EXERCISE OBJECTIVE:
Copy the lines exactly as they are, starting with the line that contains "Click the 'Результаты проверки' heading" and going on through the last line of the items.

Start

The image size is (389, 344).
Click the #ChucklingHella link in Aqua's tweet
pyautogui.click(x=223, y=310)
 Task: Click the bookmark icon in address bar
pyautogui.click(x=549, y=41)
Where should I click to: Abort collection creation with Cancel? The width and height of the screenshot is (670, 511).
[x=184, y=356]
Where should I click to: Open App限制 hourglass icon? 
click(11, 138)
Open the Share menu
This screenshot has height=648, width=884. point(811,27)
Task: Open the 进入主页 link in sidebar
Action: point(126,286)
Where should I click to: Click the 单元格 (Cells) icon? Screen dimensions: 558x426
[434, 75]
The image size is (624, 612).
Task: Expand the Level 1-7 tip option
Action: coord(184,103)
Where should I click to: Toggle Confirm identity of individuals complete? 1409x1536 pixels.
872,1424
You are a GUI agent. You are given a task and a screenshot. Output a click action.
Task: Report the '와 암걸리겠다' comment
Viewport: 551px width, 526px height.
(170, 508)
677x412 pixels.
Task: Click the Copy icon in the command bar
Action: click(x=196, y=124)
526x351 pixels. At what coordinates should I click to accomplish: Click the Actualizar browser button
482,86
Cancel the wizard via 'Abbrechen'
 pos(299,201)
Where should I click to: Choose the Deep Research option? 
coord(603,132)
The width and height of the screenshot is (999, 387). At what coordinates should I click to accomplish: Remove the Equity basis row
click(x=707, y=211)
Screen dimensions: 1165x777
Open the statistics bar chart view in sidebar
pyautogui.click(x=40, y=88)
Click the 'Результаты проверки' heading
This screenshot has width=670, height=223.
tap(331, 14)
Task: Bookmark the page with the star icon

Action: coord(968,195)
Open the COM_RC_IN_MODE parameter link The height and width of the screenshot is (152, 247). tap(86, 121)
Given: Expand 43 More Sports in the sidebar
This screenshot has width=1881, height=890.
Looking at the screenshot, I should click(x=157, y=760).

End

SOLUTION TO THE PROBLEM:
Click the 'Результаты проверки' heading
This screenshot has width=670, height=223.
tap(331, 14)
Task: Bookmark the page with the star icon

Action: coord(968,195)
Open the COM_RC_IN_MODE parameter link The height and width of the screenshot is (152, 247). tap(86, 121)
Given: Expand 43 More Sports in the sidebar
This screenshot has width=1881, height=890.
Looking at the screenshot, I should click(x=157, y=760).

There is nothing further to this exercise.